Alors que, à peine sortis de la crise, nous observons combien il est difficile – nous en discutons souvent avec mes collègues du groupe CRC-SPG – d’augmenter les salaires, qui sont par définition pérennes, la participation constitue un formidable moyen d’associer les salariés aux bénéfices des entreprises.

C’est la raison pour laquelle j’espère, madame la ministre, que vous émettrez un avis favorable sur cet amendement.

M. le président. L'amendement n° 24, présenté par MM. Cazeau et Daudigny, Mmes Le Texier et Jarraud-Vergnolle, M. Desessard, Mmes Demontès, Campion, Alquier, Printz et Schillinger, MM. Le Menn, Kerdraon, Godefroy, Jeannerot, S. Larcher et Gillot, Mmes San Vicente-Baudrin et Ghali, M. Teulade et les membres du groupe Socialiste, apparentés et rattachés, est ainsi libellé :

Dernier alinéa

Remplacer le taux :

6 %

par le taux :

23 %

La parole est à M. Jacky Le Menn.

M. Jacky Le Menn. Depuis une décennie, les ministres du budget se succèdent, au début de chaque mois de novembre, pour entonner le refrain de la nécessité de réaliser des économies en matière de santé. S’ensuit alors une série de mesures, souvent injustes, pesant, dans leur grande majorité, sur les plus faibles de nos concitoyens.

Ces ministres du budget se comportent uniquement en comptables, préférant saupoudrer ici et là des mesures d’économie, afin de ne pas fâcher leur base électorale, notamment les industriels de la santé et les lobbies de l’hospitalisation privée à but lucratif.
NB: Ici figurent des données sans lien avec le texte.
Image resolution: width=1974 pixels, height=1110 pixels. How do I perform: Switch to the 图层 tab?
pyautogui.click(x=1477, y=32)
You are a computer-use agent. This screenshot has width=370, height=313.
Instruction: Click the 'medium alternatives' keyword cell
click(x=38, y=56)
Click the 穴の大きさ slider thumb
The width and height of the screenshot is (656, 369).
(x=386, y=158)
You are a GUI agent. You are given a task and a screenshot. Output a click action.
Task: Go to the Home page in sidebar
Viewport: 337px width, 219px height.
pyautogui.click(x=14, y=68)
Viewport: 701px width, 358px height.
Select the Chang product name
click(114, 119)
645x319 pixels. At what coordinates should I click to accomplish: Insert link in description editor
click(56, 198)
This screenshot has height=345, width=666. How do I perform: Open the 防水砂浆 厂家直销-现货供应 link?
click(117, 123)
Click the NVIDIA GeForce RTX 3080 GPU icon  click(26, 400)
À ce jeu-là, la solution n’est pas pour demain et il y a fort à parier que, l’année prochaine et l’année suivante, le ministre du budget constatera que le déficit de l’assurance maladie est toujours là : il annoncera donc des mesures nouvelles pour faire encore des économies !
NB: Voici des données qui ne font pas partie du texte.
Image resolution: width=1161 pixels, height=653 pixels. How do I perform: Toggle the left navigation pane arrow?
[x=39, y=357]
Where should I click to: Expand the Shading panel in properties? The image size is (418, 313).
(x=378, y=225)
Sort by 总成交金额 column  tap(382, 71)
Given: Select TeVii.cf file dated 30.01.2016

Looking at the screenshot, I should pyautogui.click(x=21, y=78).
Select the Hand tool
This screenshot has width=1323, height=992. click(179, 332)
Il est temps d’arrêter cette mascarade sans issue positive pour notre économie et pour la santé de nos concitoyens. Place au débat sur le système de santé que nous voulons et les moyens que nous sommes prêts, collectivement, à y consacrer ! Tel est le débat de fond.
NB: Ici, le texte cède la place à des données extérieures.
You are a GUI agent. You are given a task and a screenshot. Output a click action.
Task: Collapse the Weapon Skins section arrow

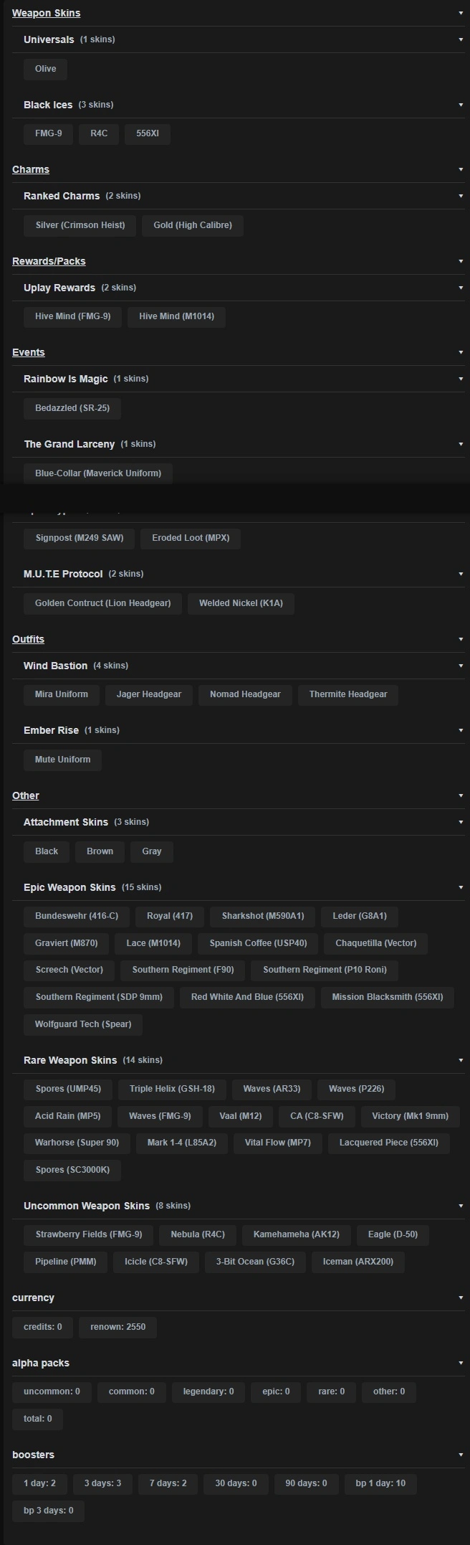(461, 13)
Pour nous, il est important que les efforts de financement de la sécurité sociale soient partagés. Les revenus du capital doivent contribuer au financement du système au même niveau que ceux du travail.

C’est pourquoi le présent amendement vise au relèvement du forfait social appliqué à l’intéressement et à la participation.

Vous le savez, mes chers collègues, le forfait social est une contribution de l’employeur, créé – Mme la ministre vient de le rappeler – par la loi de financement de la sécurité sociale pour 2009. Actuellement, son taux est de 4 %. Il a été instauré dans l’idée de soumettre à contribution les formes de rémunérations différées, qui, contrairement aux salaires, ne subissent aucune charge sociale.

Le forfait social est payé par les employeurs sur les sommes qu’ils versent au titre de la participation et de l’intéressement, mais aussi de l’épargne salariale et des retraites supplémentaires.

Le Gouvernement a déjà reconnu lors de précédents débats le caractère « limité » de ce prélèvement par rapport au taux de droit commun des cotisations sociales sur les salaires, qui s’élève à 38 %.

Il convient donc de corriger cette injustice en portant le taux du forfait social à 23 %.